With two of the leading Democratic presidential candidates competing to promote sweeping tax hikes on the ultra-wealthy, two other Democrats are advancing a more modest surtax on high incomes that supporters say has a better chance of actually becoming law.

The plan, introduced by Senator Chris Van Hollen of Maryland and Representative Don Beyer of Virginia, would place a 10% levy on income above $2 million, effectively raising the top rate on wages to 47% and 33.8% for capital gains.

Van Hollen, in a statement, called it “a simple system to ensure the wealthy are doing their part to invest in strengthening America’s future for everyone.”

The idea is the latest in a long string of Democratic plans to make wealthy Americans pay more.
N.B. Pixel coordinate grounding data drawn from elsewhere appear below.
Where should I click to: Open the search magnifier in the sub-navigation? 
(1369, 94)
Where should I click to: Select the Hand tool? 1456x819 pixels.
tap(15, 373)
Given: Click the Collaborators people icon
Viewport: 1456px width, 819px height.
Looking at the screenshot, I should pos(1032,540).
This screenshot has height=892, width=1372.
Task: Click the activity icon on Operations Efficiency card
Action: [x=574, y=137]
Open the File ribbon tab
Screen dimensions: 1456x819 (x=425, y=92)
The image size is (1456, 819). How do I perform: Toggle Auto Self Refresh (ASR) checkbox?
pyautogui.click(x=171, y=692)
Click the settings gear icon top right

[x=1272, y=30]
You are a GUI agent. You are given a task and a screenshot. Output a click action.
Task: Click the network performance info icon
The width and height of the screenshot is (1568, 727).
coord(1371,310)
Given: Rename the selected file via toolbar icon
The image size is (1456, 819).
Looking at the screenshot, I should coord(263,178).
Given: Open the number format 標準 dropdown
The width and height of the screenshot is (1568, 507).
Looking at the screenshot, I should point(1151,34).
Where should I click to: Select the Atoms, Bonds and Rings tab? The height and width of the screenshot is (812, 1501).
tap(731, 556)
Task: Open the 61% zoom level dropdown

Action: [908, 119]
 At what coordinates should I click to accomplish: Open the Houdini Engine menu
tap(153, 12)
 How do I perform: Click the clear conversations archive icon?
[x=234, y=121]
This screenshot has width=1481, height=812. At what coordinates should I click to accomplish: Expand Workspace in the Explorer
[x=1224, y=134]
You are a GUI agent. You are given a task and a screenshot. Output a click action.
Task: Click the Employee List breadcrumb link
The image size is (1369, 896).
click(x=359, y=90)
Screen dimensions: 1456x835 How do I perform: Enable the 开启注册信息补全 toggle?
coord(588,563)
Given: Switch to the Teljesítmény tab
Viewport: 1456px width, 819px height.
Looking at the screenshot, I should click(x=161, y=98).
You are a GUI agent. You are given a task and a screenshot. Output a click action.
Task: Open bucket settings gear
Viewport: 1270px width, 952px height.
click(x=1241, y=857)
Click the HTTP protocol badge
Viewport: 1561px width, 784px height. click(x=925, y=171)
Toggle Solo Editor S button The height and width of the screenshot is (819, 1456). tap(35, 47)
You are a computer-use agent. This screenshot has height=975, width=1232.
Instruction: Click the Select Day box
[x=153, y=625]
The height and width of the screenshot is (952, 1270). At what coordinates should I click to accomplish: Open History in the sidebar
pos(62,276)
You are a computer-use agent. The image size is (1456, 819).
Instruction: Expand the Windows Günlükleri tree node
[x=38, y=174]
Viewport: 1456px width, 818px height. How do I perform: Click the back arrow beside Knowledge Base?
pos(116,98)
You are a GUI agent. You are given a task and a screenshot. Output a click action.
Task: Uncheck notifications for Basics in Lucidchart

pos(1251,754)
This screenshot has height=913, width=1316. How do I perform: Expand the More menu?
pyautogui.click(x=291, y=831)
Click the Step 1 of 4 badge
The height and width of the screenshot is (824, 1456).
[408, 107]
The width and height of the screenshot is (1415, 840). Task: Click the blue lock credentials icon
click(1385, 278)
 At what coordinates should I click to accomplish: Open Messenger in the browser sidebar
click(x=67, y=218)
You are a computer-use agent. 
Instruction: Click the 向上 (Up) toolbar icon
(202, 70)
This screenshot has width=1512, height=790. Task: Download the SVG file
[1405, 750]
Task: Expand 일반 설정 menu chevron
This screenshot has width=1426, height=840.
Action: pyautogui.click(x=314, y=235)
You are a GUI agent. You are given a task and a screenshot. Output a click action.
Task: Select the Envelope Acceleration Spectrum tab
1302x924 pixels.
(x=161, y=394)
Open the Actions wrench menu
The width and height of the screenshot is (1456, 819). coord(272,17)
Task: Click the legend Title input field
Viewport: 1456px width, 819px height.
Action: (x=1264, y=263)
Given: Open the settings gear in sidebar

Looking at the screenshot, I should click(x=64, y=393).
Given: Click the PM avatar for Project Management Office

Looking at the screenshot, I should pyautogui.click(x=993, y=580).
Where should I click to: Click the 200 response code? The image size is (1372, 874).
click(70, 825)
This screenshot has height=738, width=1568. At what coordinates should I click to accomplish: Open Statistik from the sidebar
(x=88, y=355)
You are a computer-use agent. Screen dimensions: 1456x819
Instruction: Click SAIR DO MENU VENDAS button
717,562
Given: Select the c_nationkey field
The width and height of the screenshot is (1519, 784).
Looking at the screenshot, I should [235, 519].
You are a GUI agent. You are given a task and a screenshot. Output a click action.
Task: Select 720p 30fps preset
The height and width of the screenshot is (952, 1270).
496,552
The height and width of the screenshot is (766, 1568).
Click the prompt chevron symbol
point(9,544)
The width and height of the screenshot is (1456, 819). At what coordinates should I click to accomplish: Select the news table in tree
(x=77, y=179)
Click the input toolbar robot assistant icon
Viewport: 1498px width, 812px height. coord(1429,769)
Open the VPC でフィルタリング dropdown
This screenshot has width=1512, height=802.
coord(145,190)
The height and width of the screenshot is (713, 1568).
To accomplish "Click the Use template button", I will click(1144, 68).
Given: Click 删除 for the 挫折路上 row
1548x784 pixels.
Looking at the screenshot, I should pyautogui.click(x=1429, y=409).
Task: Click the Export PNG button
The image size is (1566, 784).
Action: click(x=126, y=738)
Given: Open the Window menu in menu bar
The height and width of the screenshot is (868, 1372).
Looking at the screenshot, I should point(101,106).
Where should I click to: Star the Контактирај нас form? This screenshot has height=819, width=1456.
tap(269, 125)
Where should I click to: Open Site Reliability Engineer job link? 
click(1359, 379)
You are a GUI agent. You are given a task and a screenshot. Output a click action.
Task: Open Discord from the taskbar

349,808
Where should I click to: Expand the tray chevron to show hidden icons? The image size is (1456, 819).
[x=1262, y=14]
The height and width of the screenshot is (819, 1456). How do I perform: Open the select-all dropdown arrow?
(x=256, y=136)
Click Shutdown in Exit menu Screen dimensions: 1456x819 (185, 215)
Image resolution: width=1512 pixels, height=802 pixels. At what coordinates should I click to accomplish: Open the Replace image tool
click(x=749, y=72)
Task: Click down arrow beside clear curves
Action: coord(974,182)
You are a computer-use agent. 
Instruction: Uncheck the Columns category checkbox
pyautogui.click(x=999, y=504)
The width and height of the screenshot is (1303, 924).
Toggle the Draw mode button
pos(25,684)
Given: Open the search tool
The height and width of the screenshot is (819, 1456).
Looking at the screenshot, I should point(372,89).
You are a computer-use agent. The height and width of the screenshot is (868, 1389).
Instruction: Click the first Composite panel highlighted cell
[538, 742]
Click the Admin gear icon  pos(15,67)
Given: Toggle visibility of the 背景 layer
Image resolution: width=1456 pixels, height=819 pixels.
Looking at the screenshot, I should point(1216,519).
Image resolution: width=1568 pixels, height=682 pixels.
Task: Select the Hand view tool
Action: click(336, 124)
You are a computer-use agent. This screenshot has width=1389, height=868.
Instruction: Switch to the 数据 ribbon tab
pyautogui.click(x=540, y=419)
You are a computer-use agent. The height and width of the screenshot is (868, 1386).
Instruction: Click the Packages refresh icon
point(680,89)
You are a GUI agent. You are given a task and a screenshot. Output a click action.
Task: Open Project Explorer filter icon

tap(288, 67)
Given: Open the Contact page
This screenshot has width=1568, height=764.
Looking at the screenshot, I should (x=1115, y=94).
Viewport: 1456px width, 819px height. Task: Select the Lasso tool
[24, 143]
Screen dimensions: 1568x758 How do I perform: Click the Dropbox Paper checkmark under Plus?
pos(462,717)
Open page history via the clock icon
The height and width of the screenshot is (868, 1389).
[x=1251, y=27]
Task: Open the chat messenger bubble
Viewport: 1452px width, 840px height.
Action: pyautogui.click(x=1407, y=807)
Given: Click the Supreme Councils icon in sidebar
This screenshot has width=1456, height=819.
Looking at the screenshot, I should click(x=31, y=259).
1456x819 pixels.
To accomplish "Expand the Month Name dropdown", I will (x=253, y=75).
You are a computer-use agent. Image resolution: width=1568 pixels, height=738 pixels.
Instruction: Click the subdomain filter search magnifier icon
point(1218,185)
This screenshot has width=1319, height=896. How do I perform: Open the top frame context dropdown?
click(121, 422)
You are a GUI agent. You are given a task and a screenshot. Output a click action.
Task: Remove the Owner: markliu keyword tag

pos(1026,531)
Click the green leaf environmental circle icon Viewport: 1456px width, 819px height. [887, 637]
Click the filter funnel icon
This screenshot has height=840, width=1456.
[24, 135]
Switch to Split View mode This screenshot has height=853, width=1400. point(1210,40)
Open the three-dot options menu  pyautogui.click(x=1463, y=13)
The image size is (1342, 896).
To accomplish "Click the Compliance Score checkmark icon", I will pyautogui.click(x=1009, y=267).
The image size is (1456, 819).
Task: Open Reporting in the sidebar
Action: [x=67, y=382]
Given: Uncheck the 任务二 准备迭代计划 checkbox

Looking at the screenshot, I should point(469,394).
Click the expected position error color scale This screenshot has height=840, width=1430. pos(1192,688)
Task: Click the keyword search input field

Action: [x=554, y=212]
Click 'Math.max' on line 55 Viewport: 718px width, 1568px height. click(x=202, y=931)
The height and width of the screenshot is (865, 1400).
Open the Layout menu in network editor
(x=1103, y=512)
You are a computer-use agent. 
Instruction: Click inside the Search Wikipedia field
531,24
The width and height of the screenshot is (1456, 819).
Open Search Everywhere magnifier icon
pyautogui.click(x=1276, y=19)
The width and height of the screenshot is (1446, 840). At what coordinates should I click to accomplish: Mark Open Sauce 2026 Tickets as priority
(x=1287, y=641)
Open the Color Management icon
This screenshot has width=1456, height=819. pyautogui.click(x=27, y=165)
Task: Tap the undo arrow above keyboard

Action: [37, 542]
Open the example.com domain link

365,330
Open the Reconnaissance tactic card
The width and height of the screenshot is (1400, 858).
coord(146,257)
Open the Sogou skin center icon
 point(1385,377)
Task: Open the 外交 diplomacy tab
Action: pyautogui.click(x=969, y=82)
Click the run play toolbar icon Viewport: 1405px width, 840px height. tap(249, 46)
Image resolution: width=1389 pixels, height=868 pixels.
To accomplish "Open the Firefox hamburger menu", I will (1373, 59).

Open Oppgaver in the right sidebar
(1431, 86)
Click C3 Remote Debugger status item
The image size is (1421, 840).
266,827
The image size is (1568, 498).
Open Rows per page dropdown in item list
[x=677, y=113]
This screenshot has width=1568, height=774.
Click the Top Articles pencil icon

But with 2020 presidential candidates and members of Congress envisioning expensive programs to reshape U.S. health care, confront climate change, and offer free college educations there has been a greater urgency to find ways to finance these ambitions — and that involves higher taxes on the rich.

The arsenal of proposals includes wealth taxes, financial transaction levies and capital gains changes.

The Van Hollen-Beyer surtax would raise about $635 billion over a decade, according to projections from the Urban-Brookings Tax Policy Center. By comparison, Senator Elizabeth Warren, one of the party’s leading presidential candidates, estimates that her wealth tax would raise $3.75 trillion over 10 years.

The latest plan, like the others, is likely to sit on a shelf until at least 2021 — or longer if Democrats don’t win the White House and Senate.

The surtax would involve a more moderate approach of raising the income tax rates on the top 0.2% of taxpayers, or about 329,000 Americans. It could be superimposed on the existing tax code, making it easier technically and politically for Congress to pass early in the term of a Democratic administration.

“This is something moderates can support,” said Frank Clemente, the executive director of Americans for Tax Fairness. “I don’t think we are going to see a wealth tax anytime soon.”

Warren has centered her campaign around her wealth tax, a 2% levy on fortunes more than $50 million and 6% on those with more than $1 billion. Senator Bernie Sanders, her rival on the Democratic Party’s left flank, has also introduced a wealth tax that kicks in at $32 million in assets with rates topping out at 8%. Critics of the plan say it could be easy to evade, difficult to administer and could run afoul of the Constitution.

A high-income surtax has been floated before, but never passed. In 2009, when Democrats controlled both chambers of Congress, and again in 2011 they proposed surtaxes on incomes above $1 million to pay for the Affordable Care Act and a stimulus bill.

This article was provided by Bloomberg News.